*** Opening INPUT DATA ***

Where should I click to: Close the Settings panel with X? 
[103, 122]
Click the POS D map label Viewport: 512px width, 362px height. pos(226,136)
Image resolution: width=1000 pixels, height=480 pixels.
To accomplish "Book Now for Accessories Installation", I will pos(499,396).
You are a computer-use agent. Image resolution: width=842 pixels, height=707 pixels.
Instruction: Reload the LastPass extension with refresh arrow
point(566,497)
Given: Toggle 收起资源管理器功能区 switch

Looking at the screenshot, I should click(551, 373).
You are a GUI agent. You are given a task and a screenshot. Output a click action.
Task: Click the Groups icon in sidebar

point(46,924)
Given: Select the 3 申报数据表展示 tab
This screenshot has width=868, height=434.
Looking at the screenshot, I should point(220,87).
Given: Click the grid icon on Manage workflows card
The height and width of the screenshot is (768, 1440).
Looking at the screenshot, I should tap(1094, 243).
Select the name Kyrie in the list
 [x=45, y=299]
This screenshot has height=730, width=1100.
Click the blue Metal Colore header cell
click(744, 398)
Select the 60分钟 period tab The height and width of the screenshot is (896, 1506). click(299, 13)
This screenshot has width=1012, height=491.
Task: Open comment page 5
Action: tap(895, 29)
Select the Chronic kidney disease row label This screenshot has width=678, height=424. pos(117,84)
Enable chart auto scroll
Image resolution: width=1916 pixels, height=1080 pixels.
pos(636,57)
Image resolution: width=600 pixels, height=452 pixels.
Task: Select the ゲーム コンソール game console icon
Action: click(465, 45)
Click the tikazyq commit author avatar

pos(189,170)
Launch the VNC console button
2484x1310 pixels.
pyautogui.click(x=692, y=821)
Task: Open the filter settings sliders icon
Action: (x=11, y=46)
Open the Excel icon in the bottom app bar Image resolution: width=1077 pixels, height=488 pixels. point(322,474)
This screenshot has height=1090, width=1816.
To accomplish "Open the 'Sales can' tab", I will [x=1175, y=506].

*** Closing INPUT DATA ***

[WHAT IS EXPECTED]: Which lines above contain the word "accomplish"? List them.

[ANSWER TO THIS EXERCISE]:
To accomplish "Book Now for Accessories Installation", I will pos(499,396).
To accomplish "Open the 'Sales can' tab", I will [x=1175, y=506].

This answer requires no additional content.